>> start

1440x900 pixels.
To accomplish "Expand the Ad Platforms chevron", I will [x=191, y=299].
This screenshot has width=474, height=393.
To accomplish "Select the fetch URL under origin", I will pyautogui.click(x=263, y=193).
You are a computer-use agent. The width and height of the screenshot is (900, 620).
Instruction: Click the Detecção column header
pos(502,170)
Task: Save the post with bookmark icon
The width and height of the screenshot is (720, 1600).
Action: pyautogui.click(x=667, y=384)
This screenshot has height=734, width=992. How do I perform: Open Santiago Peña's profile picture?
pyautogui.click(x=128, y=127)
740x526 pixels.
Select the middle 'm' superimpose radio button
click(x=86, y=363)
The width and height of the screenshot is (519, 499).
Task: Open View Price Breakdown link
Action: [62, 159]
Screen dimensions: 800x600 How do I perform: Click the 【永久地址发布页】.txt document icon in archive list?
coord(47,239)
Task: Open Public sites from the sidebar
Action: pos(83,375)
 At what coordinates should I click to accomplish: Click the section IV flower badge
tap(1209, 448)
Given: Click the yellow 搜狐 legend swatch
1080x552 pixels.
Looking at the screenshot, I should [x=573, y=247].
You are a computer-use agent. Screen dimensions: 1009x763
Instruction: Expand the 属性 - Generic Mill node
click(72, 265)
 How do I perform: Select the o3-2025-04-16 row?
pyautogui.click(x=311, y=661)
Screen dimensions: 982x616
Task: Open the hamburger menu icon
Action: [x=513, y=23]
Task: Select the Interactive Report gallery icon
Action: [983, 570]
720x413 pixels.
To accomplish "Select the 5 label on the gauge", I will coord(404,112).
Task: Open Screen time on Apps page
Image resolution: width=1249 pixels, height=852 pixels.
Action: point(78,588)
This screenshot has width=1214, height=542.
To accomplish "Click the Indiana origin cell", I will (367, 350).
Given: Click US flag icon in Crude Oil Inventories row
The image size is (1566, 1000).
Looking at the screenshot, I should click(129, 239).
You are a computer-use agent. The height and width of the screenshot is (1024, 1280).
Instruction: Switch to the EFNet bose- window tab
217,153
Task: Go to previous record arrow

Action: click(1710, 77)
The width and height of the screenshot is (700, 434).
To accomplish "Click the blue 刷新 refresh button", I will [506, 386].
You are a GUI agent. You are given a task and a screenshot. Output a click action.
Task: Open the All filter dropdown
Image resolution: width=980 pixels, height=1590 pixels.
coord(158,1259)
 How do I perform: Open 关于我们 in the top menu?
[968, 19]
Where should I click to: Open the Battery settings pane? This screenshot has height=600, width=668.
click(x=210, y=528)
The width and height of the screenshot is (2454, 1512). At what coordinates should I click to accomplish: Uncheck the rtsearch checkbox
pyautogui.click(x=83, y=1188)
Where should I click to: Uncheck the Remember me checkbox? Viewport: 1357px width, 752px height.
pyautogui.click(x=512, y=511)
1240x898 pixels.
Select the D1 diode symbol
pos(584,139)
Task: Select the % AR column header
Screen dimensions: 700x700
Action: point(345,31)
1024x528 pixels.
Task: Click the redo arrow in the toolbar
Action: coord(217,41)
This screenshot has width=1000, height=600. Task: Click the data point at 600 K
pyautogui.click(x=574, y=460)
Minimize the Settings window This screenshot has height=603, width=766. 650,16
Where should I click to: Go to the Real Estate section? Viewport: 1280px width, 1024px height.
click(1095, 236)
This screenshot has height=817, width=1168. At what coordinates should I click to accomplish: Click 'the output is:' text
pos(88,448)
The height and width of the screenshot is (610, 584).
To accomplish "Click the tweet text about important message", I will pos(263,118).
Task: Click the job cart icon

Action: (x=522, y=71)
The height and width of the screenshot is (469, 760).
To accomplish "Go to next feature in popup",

>> end

Set exercise. Put every line of the listing above into a numbered list, leaving out any blank lines.

Answer in full.
1. 1440x900 pixels.
2. To accomplish "Expand the Ad Platforms chevron", I will [x=191, y=299].
3. This screenshot has width=474, height=393.
4. To accomplish "Select the fetch URL under origin", I will pyautogui.click(x=263, y=193).
5. You are a computer-use agent. The width and height of the screenshot is (900, 620).
6. Instruction: Click the Detecção column header
7. pos(502,170)
8. Task: Save the post with bookmark icon
9. The width and height of the screenshot is (720, 1600).
10. Action: pyautogui.click(x=667, y=384)
11. This screenshot has height=734, width=992. How do I perform: Open Santiago Peña's profile picture?
12. pyautogui.click(x=128, y=127)
13. 740x526 pixels.
14. Select the middle 'm' superimpose radio button
15. click(x=86, y=363)
16. The width and height of the screenshot is (519, 499).
17. Task: Open View Price Breakdown link
18. Action: [62, 159]
19. Screen dimensions: 800x600 How do I perform: Click the 【永久地址发布页】.txt document icon in archive list?
20. coord(47,239)
21. Task: Open Public sites from the sidebar
22. Action: pos(83,375)
23.  At what coordinates should I click to accomplish: Click the section IV flower badge
24. tap(1209, 448)
25. Given: Click the yellow 搜狐 legend swatch
26. 1080x552 pixels.
27. Looking at the screenshot, I should [x=573, y=247].
28. You are a computer-use agent. Screen dimensions: 1009x763
29. Instruction: Expand the 属性 - Generic Mill node
30. click(72, 265)
31.  How do I perform: Select the o3-2025-04-16 row?
32. pyautogui.click(x=311, y=661)
33. Screen dimensions: 982x616
34. Task: Open the hamburger menu icon
35. Action: [x=513, y=23]
36. Task: Select the Interactive Report gallery icon
37. Action: [983, 570]
38. 720x413 pixels.
39. To accomplish "Select the 5 label on the gauge", I will coord(404,112).
40. Task: Open Screen time on Apps page
41. Image resolution: width=1249 pixels, height=852 pixels.
42. Action: point(78,588)
43. This screenshot has width=1214, height=542.
44. To accomplish "Click the Indiana origin cell", I will (367, 350).
45. Given: Click US flag icon in Crude Oil Inventories row
46. The image size is (1566, 1000).
47. Looking at the screenshot, I should click(129, 239).
48. You are a computer-use agent. The height and width of the screenshot is (1024, 1280).
49. Instruction: Switch to the EFNet bose- window tab
50. 217,153
51. Task: Go to previous record arrow
52. Action: click(1710, 77)
53. The width and height of the screenshot is (700, 434).
54. To accomplish "Click the blue 刷新 refresh button", I will [506, 386].
55. You are a GUI agent. You are given a task and a screenshot. Output a click action.
56. Task: Open the All filter dropdown
57. Image resolution: width=980 pixels, height=1590 pixels.
58. coord(158,1259)
59.  How do I perform: Open 关于我们 in the top menu?
60. [968, 19]
61. Where should I click to: Open the Battery settings pane? This screenshot has height=600, width=668.
62. click(x=210, y=528)
63. The width and height of the screenshot is (2454, 1512). At what coordinates should I click to accomplish: Uncheck the rtsearch checkbox
64. pyautogui.click(x=83, y=1188)
65. Where should I click to: Uncheck the Remember me checkbox? Viewport: 1357px width, 752px height.
66. pyautogui.click(x=512, y=511)
67. 1240x898 pixels.
68. Select the D1 diode symbol
69. pos(584,139)
70. Task: Select the % AR column header
71. Screen dimensions: 700x700
72. Action: point(345,31)
73. 1024x528 pixels.
74. Task: Click the redo arrow in the toolbar
75. Action: coord(217,41)
76. This screenshot has width=1000, height=600. Task: Click the data point at 600 K
77. pyautogui.click(x=574, y=460)
78. Minimize the Settings window This screenshot has height=603, width=766. 650,16
79. Where should I click to: Go to the Real Estate section? Viewport: 1280px width, 1024px height.
80. click(1095, 236)
81. This screenshot has height=817, width=1168. At what coordinates should I click to accomplish: Click 'the output is:' text
82. pos(88,448)
83. The height and width of the screenshot is (610, 584).
84. To accomplish "Click the tweet text about important message", I will pos(263,118).
85. Task: Click the job cart icon
86. Action: (x=522, y=71)
87. The height and width of the screenshot is (469, 760).
88. To accomplish "Go to next feature in popup",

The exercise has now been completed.